Today, brain science is experiencing rapid changes and is expected to have major advances in the near future. In April 2013, U.S. President Barack Obama formally announced the Brain Research Through Advancing Innovative Neurotechnologies Initiative, the BRAIN Initiative, proposing to record the complete activity patterns of each neuron in real time in order to generate a Brain Activity Map. In Europe, the European Commission has recently launched the European Human Brain Project (HBP), aiming at creating an integrated platform for generating and aggregating brain data. In the private sector, the Allen Institute for Brain Science is embarking on a new 10-year plan to generate comprehensive, large-scale data in the mammalian cerebral cortex under the MindScope project.
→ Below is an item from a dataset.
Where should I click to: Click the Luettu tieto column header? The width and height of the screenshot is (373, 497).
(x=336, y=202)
These ongoing and emerging projects are expected to generate a deluge of data that capture the brain activities at different levels of organization. There is thus a compelling need to develop the next generation of data mining and knowledge discovery tools that allow one to make sense of this raw data and to understand how neurological activity encodes information. Organization of this workshop in conjunction with SIGKDD 2015 would allow us to bring computer and brain scientists together at the very beginning of this forthcoming revolution in big brain data analytics.
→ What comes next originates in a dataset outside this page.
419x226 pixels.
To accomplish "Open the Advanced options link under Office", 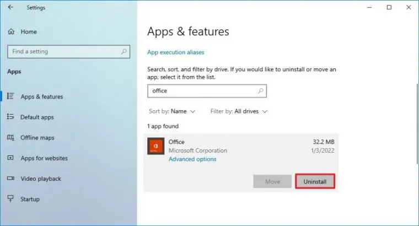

This workshop will focus on exploring the forefront between computer science and brain science and inspiring fundamentally new ways of mining and knowledge discovery from a variety of brain data. The presentations and discussions of this workshop will lead to novel insights and knowledge on the function and dysfunction of brain at various levels, ranging from molecular, cellular, circuitry to systems levels by mining, integrating, and interpreting large-scale, multi-modality brain data. This will be achieved by bringing together neuroscientists and computer scientists in a dedicated workshop that consists of invited talks, paper and poster presentations, and interactive discussions. The list of tentative topics includes:
? Mining of in situ hybridization and microarray gene expression data
? Mining of brain connectivity and circuitry data
? Mining of structural and functional MRI data
? Mining of EEG and related data
? Mining of temporal developing brain data
? Mining of spatial neuroimaging data
? Integrative mining of multi-modality brain data
? Mining of diseased brain data, such as Alzheimer's disease, Parkinson's disease, and schizophrenia
? Segmentation and registration of neuroimaging data
This workshop is targeted to attract participants from academia, industry, government, and private institutions. The academia audience includes researchers in computational neuroscience, bioinformatics, biological and brain data mining, brain imaging, biomedical informatics, healthcare data mining, deep learning and neural networks. The industry target audience includes persons from pharmaceutical companies manufacturing drugs for curing neurological diseases. Federal government and funding agencies, including NSF, NIH and DARPA, have been actively organizing and participating workshops on brain research. The currently proposed workshop may also attract participants from these organizations. This workshop is also expected to attract people from private institutions, such as the Kavli Foundation, Allen Institute for Brain Science, Howard Hughes Medical Institute, and Salk Institute for Biological Studies.
Understanding brain function is one of the greatest challenges facing science. A human brain contains billions of neurons; each of them is connected to thousands of other neurons. These neurons communicate with each other on a time scale of milliseconds. Therefore, an enormous amount of data is required to faithfully capture the spatial and temporal activities of the brain. For example, the Allen Institute of Brain Science is generating about one petabyte of brain data each year. The amount of raw brain data is expected to increase dramatically in the coming decades, creating urgent needs for developing novel and efficient mathematical and algorithmic tools for managing, mining, and integrating big brain data sets. SIGKDD is a premier conference for cutting-edge data mining and knowledge discovery tools and applications, and organization of this workshop in conjunction with SIGKDD 2015 would facilitate the development of brain data analytics tools at the very beginning of this data deluge.